SOURCE DOCUMENT:
# Best Buy On a New Tent?



## Anita Martin (Dec 26, 2007)

I need a new market tent and looking for suggestions. It has to be white and easy up, easy down, and I have to be able to do it by myself. I have an older blue tent, and it cost less than $100 and has always been a piece of crud. It's broken in several places,and is just about impossible to set up and take down by myself. We have all the major stores around here. I can't do any really expensive ones right now. It needs to be under $200 if possible. 
Thanks!


----------



## nightskyfarm (Sep 7, 2009)

Check Amazom for an Easy Up, that's the best I know of. I use an umbrella and I can set it up fast, hold it if the winds blow, though I do have weights. I have a homemade stand and I am getting another for my cousin to do her market because she has trouble with tent set up. I am going to ScotchGuard both of them before the season starts so they will be more water resistant. My L-shaped table setup fits under the umbrella nicely.


----------



## Kalne (Oct 25, 2007)

I have an Easy Up and have used it for 2 years. But one the poles looks like it has weakened. My dd has a less expensive one (@ $100 from WM) and it's held up just as well as my more expensive easy up. We have strong wind here to.


----------



## adillenal (Feb 6, 2009)

I have had an EZ up and a First up from Wal-Mart at about $75. The First up has been easier to put up and has held up better than the EZup. Just my experience. I broke everyone of the EZup brackets over a 5 years period and replaced and repaired them. The first up has been used for the past 3 years and not had abything break. That includes having a flyaway tent land on top of me and my tent and flatten it. Did not damamge my tent. It popped right back up. All of the first ups I see are brown though except for mine which is white with a silver lining which keeps me from getting sunburned under my tent. I would get burned under my EZup canopy.


----------



## Anita Martin (Dec 26, 2007)

That first up sounds great! I have been doing a lot of research...(always researching something), and one of the pieces of advice I've seen over and over and over again is to always use a WHITE tent. I was looking for something beautiful and purple if possible. It seems that the white makes your space look airy and inviting and showcases your products in a good light much better than the darker colored tents, which I guess is why when I've seen pictures of professional-attended festivals, there are miles and miles of WHITE tents.  I like the umbrella idea, but I'd need two or three to have everything covered evenly and I need something that I can suspend my banner on at about eye level for the best visability.

AIM OF THE TASK: Continue the forum thread on choosing a new market tent, beginning after its final post.

GIVEN ENTRIES:

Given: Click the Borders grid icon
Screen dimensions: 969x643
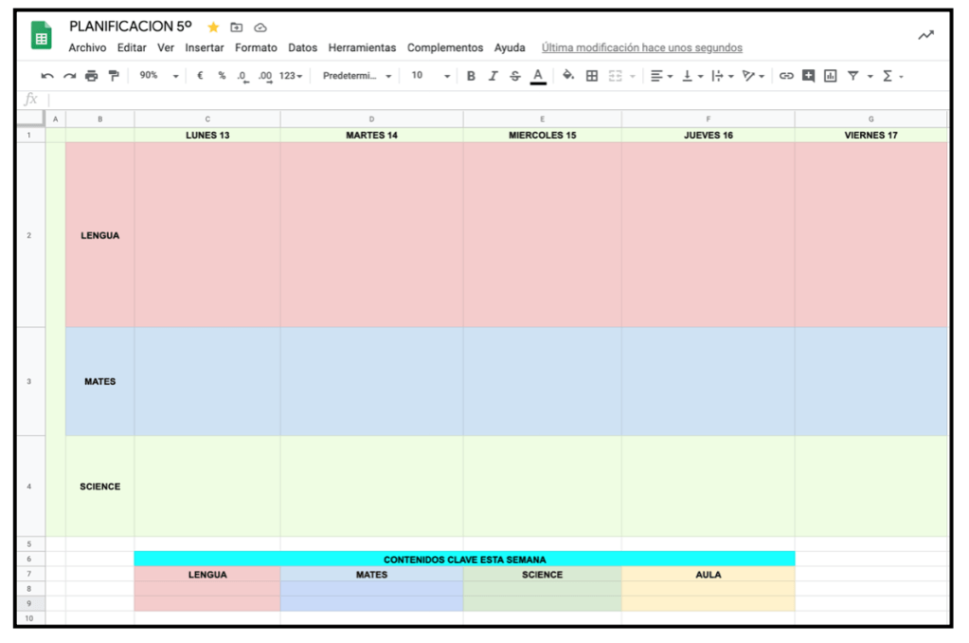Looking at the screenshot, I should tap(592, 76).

---

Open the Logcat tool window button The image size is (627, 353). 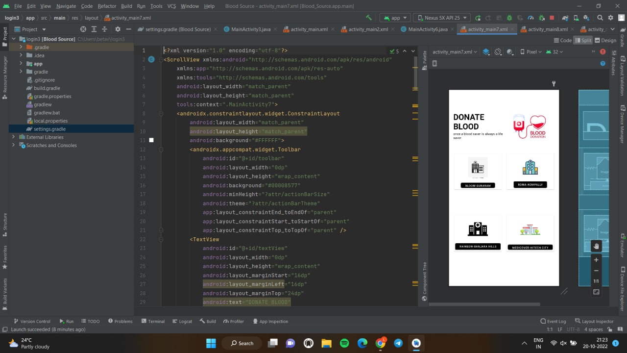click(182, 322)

THE RESPONSE:
----------



## jdranch (Jan 31, 2010)

Walmart First Up here...


----------



## Kalne (Oct 25, 2007)

I think the reason you see so many white tents is because some places require them and they are easier to find. LOL My daughter's is a light brown and mine is white. We are often set up side by side. Honestly, I think hers is just as open and airy feeling as mine. Though I think hers may have a 'homier' feel to it (which I like) if that makes sense. I know I don't like the blue ones....remind me too much of those blue tarps. LOL


----------



## adillenal (Feb 6, 2009)

I have not tried to sign up for a show (YET) that requires a white canopy but I know there are some that state that. The blue ones seem a tad dark. A fellow vendor at one of my shows has a really pretty purple one. I still have the white EZ up canopy part which I can use if my current first up canopy falls apart. I also like the velcro on the first up. Easy to take the canopy off the frame and put it back on. Has never blown off either. Velcro is tuff.


----------



## Becky-DixieDoesAlpines (Oct 26, 2007)

I have a purple one, got it brand new on ebay for $50.


----------



## Anita Martin (Dec 26, 2007)

I'd LOVE to have a purple one! No shows that I know of require white. The recommendations for showcasing your products/selling more, suggested always to use white. Personally I was thinking about leaves and mud falling on the white and making it look dirty over time. I will see what I can find on ebay.  thanks!


----------



## VickiLynne (Feb 8, 2008)

I have the WM one. LOVE IT and now they sell extra tops in different colors. Also they sell the wind zip sides and mesh zip sides too.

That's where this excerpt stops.